Sedona Canada Principles 3rd edition: what changed for forensic teams
A practitioner's summary of the changes in the Sedona Canada Principles 3rd edition, with implications for forensic teams and Canadian e-discovery counsel.
The Sedona Canada Principles 3rd edition, published in 2022, updates the framework for cloud-native ESI, technology-assisted review, and modern data preservation challenges. The 12 Principles remain stable in number and structure, but the commentaries have been expanded significantly to reflect a decade of changes in how Canadian organizations create and store electronic information. For forensic teams, the most important practical changes are around cloud preservation, proportionality in cloud-only environments, and the treatment of TAR as a defensible review methodology.
This summary walks through the key changes, the practical implications for forensic preservation and collection, and what counsel should reference in production protocols going forward.
Table of contents
- What the Sedona Canada Principles are
- The 12 Principles at a glance
- What changed in the 3rd edition
- Implications for forensic teams
- Implications for production protocols
- FAQ
1. What the Sedona Canada Principles are
The Sedona Canada Principles are the leading Canadian guide to e-discovery practice. They are published by the Sedona Conference Canada Working Group, an industry consortium of judges, practitioners, and academics. The Principles do not have the force of law but are widely cited by Canadian courts as authoritative guidance.
The first edition was published in 2008. The second edition followed in 2015. The third edition was published in 2022 to reflect cloud-native ESI, the maturation of TAR, and the evolution of Canadian privacy law.

*RECORDS SHOWN*.
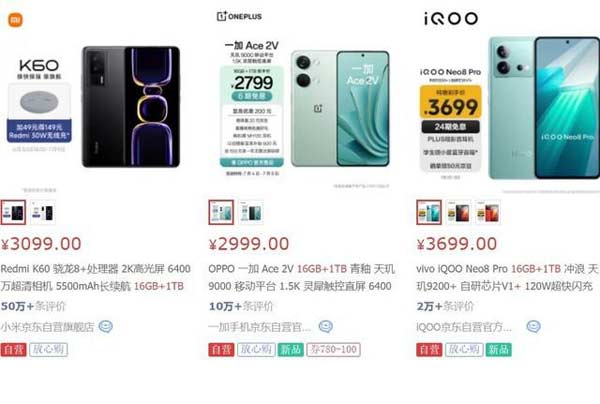The width and height of the screenshot is (600, 404).
Task: Select second OnePlus Ace 2V color thumbnail
Action: 251,212
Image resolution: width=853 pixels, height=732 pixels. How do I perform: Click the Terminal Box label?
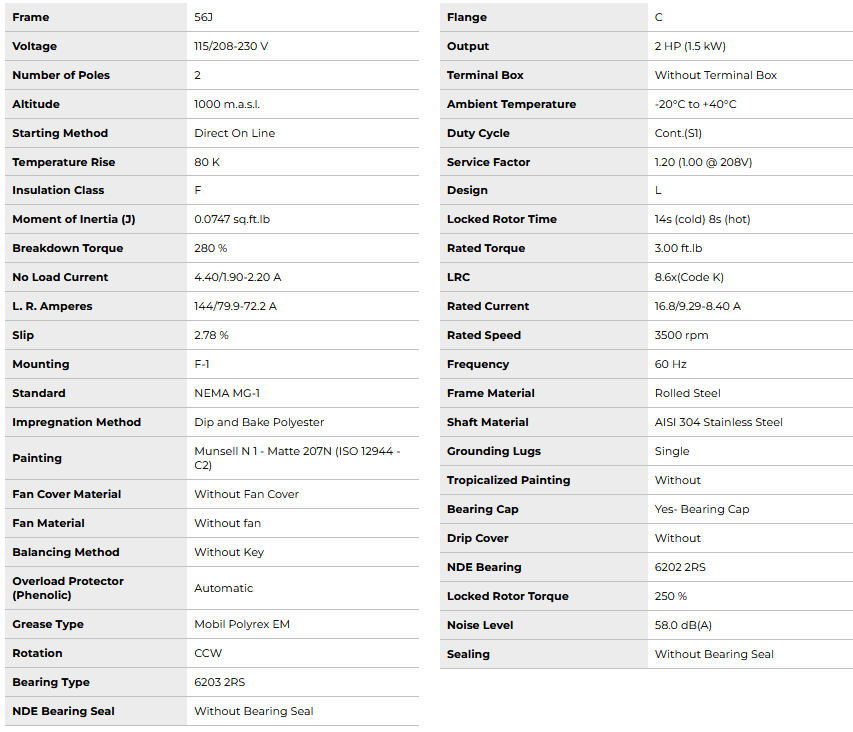point(485,75)
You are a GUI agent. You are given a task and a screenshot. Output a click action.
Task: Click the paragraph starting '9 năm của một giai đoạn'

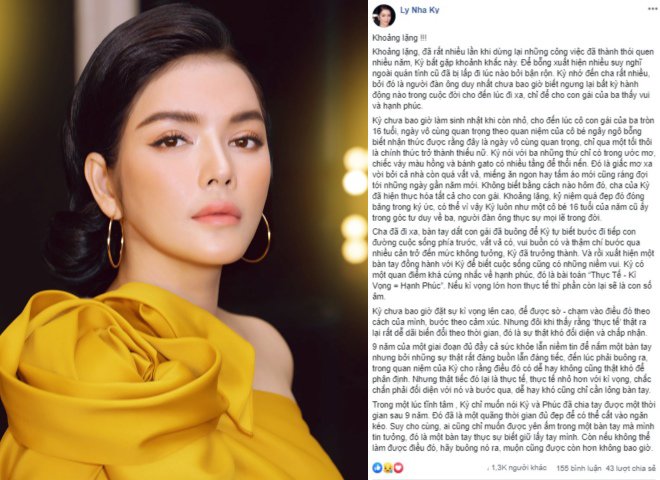[x=514, y=368]
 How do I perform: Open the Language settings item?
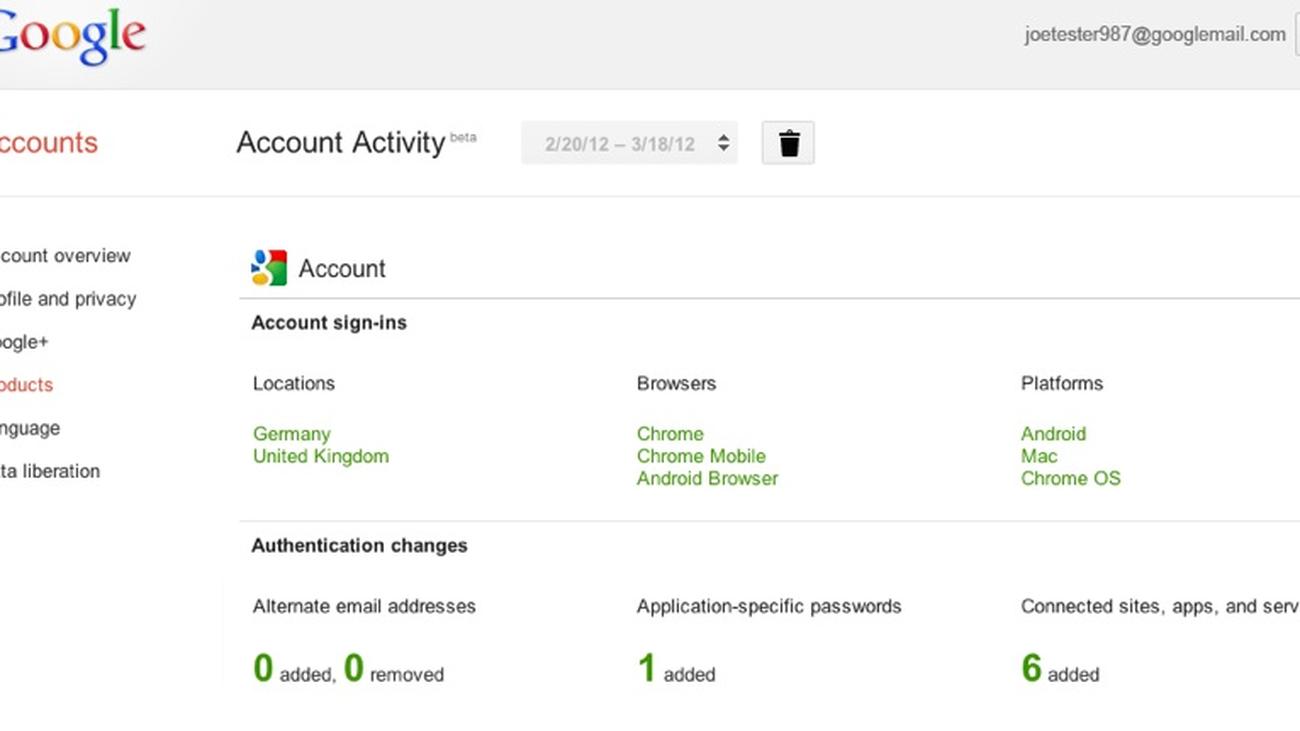(x=30, y=428)
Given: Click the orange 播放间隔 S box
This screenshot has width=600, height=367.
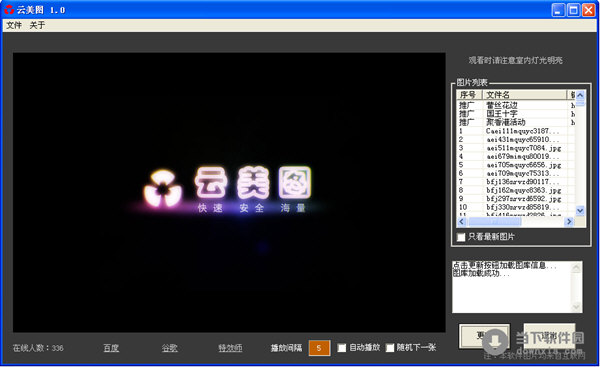Looking at the screenshot, I should [319, 348].
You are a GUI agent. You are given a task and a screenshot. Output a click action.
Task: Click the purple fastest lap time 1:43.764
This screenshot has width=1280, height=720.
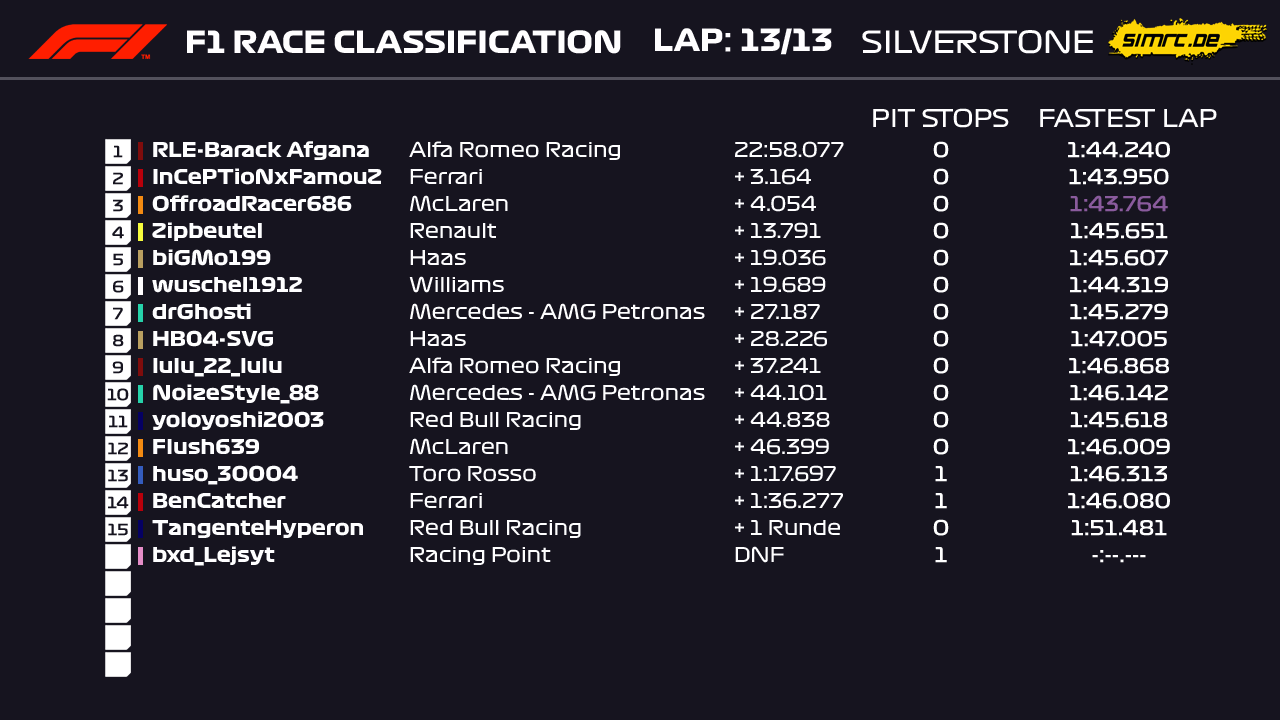[x=1118, y=205]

*DIRECTION A*.
When was the second edition of the Sedona Canada Principles published, according to the summary?
*DIRECTION B*.
Please put the lines of the records, from the line containing "Image resolution: width=853" through the end of the records, both included, into a JSON list of strings with one string per line. Skip blank lines and leave out the pictures.

*RESPONSE A*.
2015

*RESPONSE B*.
[
  "Image resolution: width=853 pixels, height=732 pixels. How do I perform: Click the Terminal Box label?",
  "point(485,75)",
  "You are a GUI agent. You are given a task and a screenshot. Output a click action.",
  "Task: Click the paragraph starting '9 năm của một giai đoạn'",
  "[x=514, y=368]",
  " How do I perform: Open the Language settings item?",
  "(x=30, y=428)",
  "Given: Click the orange 播放间隔 S box",
  "This screenshot has width=600, height=367.",
  "Looking at the screenshot, I should [319, 348].",
  "You are a GUI agent. You are given a task and a screenshot. Output a click action.",
  "Task: Click the purple fastest lap time 1:43.764",
  "This screenshot has width=1280, height=720.",
  "[x=1118, y=205]"
]